To test whether forced H3K4me3 removal could increase the efficiency of targeted DNA methylation, we combined the targeting of the CG specific SssI/MQ1 bacterial methyltransferase with TRBIP1. We previously showed that when an amino acid variant of MQ1 with improved specificity (MQ1v) was fused with dCas9 (ref. 46), it mediated rather inefficient targeting of DNA methylation and silencing at FWA23. To test whether the addition of TRBIP1 could improve this efficiency, we created TRBIP1-dCas9-MQ1v and compared this fusion with the original dCas9-MQ1v. Constructs were transformed into the unmethylated fwa epiallele background that also contained the rdr6 mutation to reduce transgene silencing31. We found that the addition of TRBIP1 triggered a strong and consistent increase in DNA methylation, reduced H3K4me3, robustly silenced FWA and triggered an early-flowering phenotype (Fig. 6d–g and Extended Data Fig. 7d). To ensure that this effect was not due to differences in protein expression levels, we compared the expression of TRBIP1-dCas9-MQ1v with dCas9-MQ1v and found that they were very similar (Extended Data Fig. 7e). These data show that the removal of H3K4me3 can enhance the deposition of DNA methylation.
Discussion
This work shows that targeting H3K4me3 to specific regions of the Arabidopsis genome results in DNA demethylation at these loci that is dependent on the ROS1 class of DNA demethylases. This demethylation was associated with the recruitment of ROS1, together with the histone variant H2A.Z and histone acetylation. At most locations in the genome, H3K4me3 targeting caused a loss of DNA methylation that was not associated with an increase in transcription, showing that the loss of DNA methylation was not an indirect effect of stimulation of transcription. Furthermore, we found that the targeting of H3K4me3 caused robust recruitment of the ROS1 demethylase enzyme. ROS1 was also found to be naturally present at H3K4me3 sites in the promoters of protein coding genes, which may help to explain the lack of DNA methylation in the majority of gene promoters. The nearly ubiquitous presence of H3K4me3 at active gene promoters likely serves in part to prevent protein coding genes from gaining methylation and being silenced over time26. H3K4me3 is thus a powerful anti-DNA methylation mark that is involved in shaping methylation patterns throughout the genome.

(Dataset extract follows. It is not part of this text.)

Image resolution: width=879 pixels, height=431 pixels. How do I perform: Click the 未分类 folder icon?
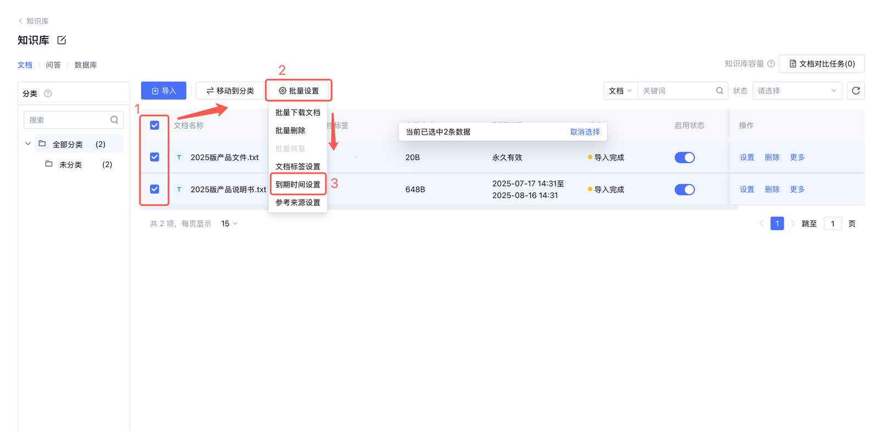click(x=49, y=164)
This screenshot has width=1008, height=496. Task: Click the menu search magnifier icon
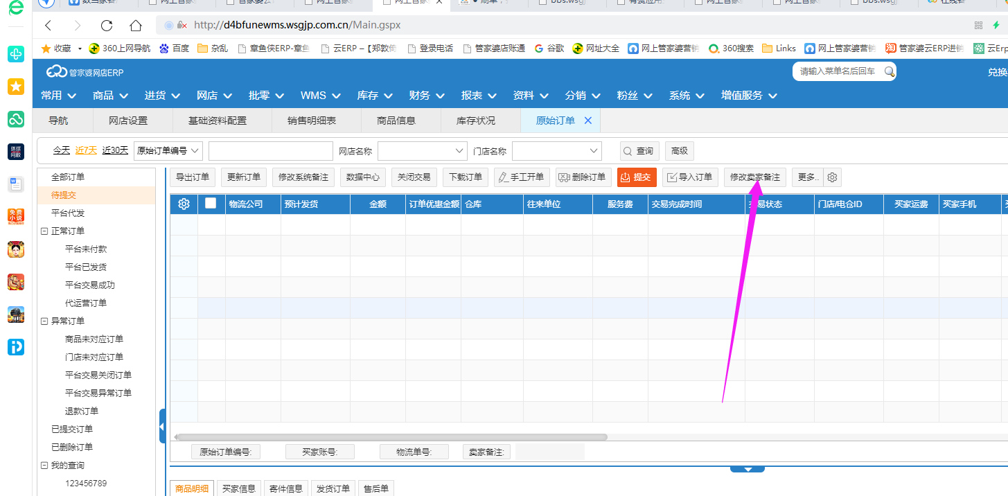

Although the ROS1 class of demethylases are specific to plants, the antagonism of H3K4me3 and DNA methylation in Arabidopsis described here is reminiscent of mammalian methylation systems, in which the de novo DNA methylation factor Dnmt3L is recruited to unmethylated H3K4 sites and repelled by H3K4me347,48,49. Therefore, H3K4me3 serves as an anti-DNA methylation mark in a variety of eukaryotic systems, even though the mechanisms for this can be very different.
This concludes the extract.